• _Document_
┄┄┄┄┄┄

League OTO, which comprises four members named Gambriel, Jason, Jay, and Sauce, all come from humble beginnings. They didn’t grow up with the latest-and-greatest sneakers, nor did they have access to stores selling the kind of shoes they own now. Instead, the League OTO members recall having to travel to other states for things they wanted, some were sale rack aficionados, while others had a slightly easier time by working hard on their parents.
As adults, the collective’s love for sneakers only grew stronger. They grew up during a time of Air Jordan and
Throughout the years, sneakers have become art objects within their own rights: grails to most, collectibles to others. League OTO has transitioned and sees a symbiotic relationship between sneakers and art, which is at least somewhat due to the various collaborations mentioned in this latest issue of Sole Mates.
Read on to find out how League OTO developed their love for sneakers and why the KAWS x Air Jordan 4 Retro, Takashi Murakami x Vans Vault collaboration, Parra x Nike Dunk SB Low and, for something left-field, the Daniel Arsham Snarkitecture Air Jordan 1 Cast, are the near and dear to the collective’s hearts.
Gambriel: KAWS x Air Jordan 4 Retro
What got you into sneakers?
I’ve been into sneakers for as long as I can remember. They were my way of standing out amongst the crowd. My first pair of Jordan’s were the Black Metallic 5s and I’ve never stopped since then.
I’m from DC so growing up we didn’t have the access to exclusive shoes that other big cities had, so I had to travel to New York and other places a lot to acquire everything I wanted when I was younger. Everything changed in 2006 — our first big shoe boutique opened here called Major DC. Dukki the owner is like a big brother to me, [he] took me under his wing. It’s still DC’s best spot to get the most coveted sneakers.
It is crazy to see how sneaker culture has changed over time from being such a niche community of us to how it is now, where most people consider themselves a sneakerhead.
Why did you pick the KAWS x Air Jordan 4?
I picked the KAWS x Air Jordan 4 because it was the perfect union to me of things I love which are shoes and art. The 4 model is my favorite Jordan silhouette in general, and KAWS just nailed it on these from the design to the material to the colorways — especially the “Gray” ones. I’m not sure if he could have put together a better shoe than this.

┄┄┄┄┄┄

• _Collected data_
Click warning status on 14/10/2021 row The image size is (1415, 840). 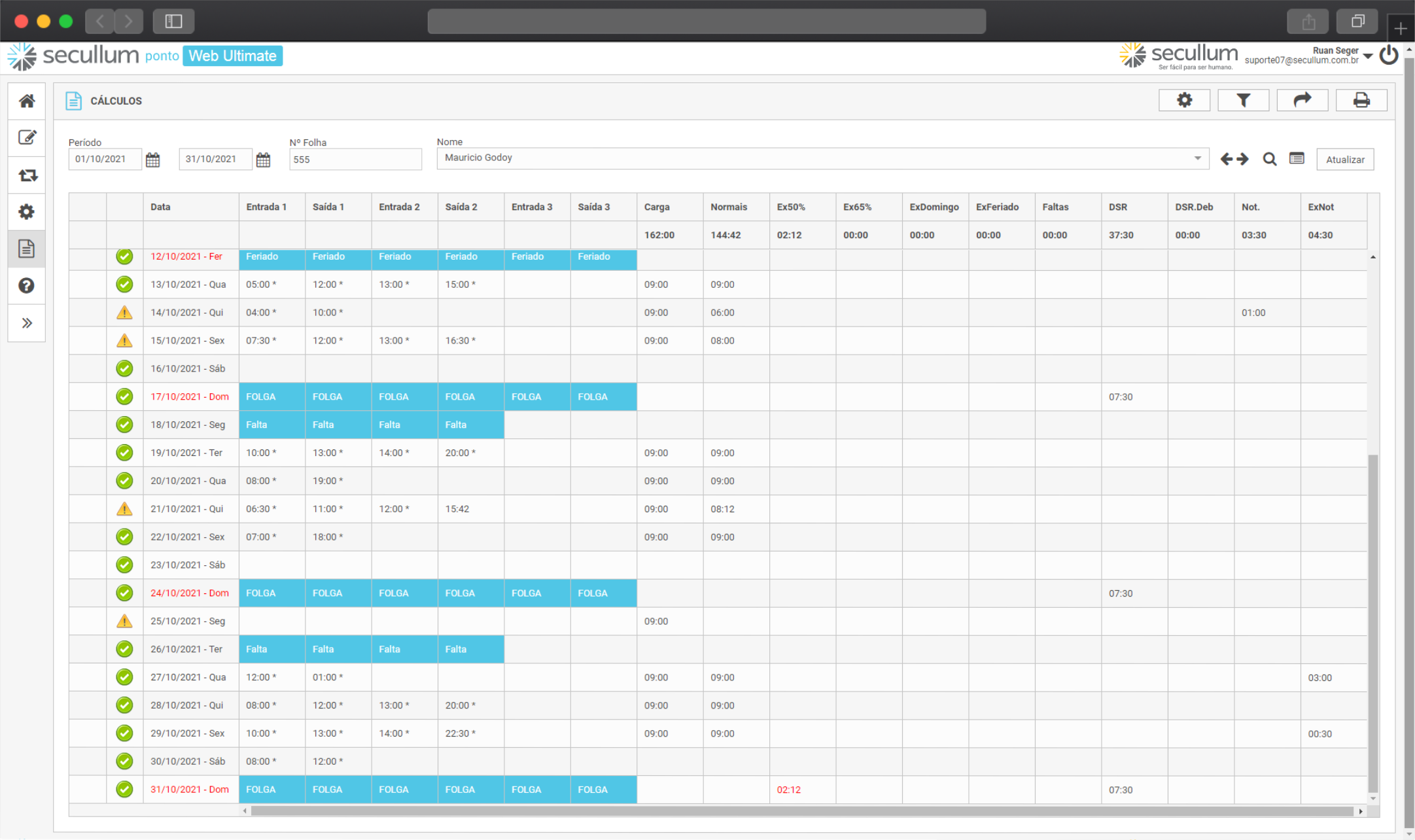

┄┄┄┄┄┄

• _Challenge 1_
Answer these questions about the League OTO text:
(a) How many members does League OTO have?
(b) Which pair was Gambriel's first pair of Jordans?
(c) In what year did the boutique Major DC open?
• _Challenge 2_
Write the next part of the League OTO text, picking up after its final sentence.
The data placed after the League OTO text is separate material.

• _Final answer 1_
(a) Four.
(b) The Black Metallic 5s.
(c) 2006.

• _Final answer 2_
What did this collaboration do for the sneaker world?
I think while there have been plenty of collaborations between shoe companies and artists beforehand, there had never been a collaboration between the two arguably biggest entities in their respective fields — pop-culture wise. Michael Jordan being for sneakers and KAWS being for the art world. A few of us even flew to China for the release of these in 2017. If I had to say what is the ultimate grail shoe for our collective, it would be this one.
What makes KAWS’ work stand out for you, both in terms of his art and this collaboration?
KAWS’ work is just inviting to the eye. It has child-like qualities but yet it’s very refined and mature. He really is the best of both worlds where young and old can appreciate. I also think he was one of the first artists to get “it” — he makes art price points for everyone, most people may not be able to afford a $100,000 USD painting but you can afford a $350 USD sculpture.
If there were no KAWS there’d be no League OTO. We started our collective at one of his exhibitions so KAWS will always have a special place in our hearts.
Jay: Takashi Murakami x Vans Vault
What got you into sneakers?
Getting a nice pair of kicks wasn’t easy during my early teenage years due to my parents being strict when it came to materialistic things. During high school, they finally loosened up and I got my first pair of Jordans and the addiction began.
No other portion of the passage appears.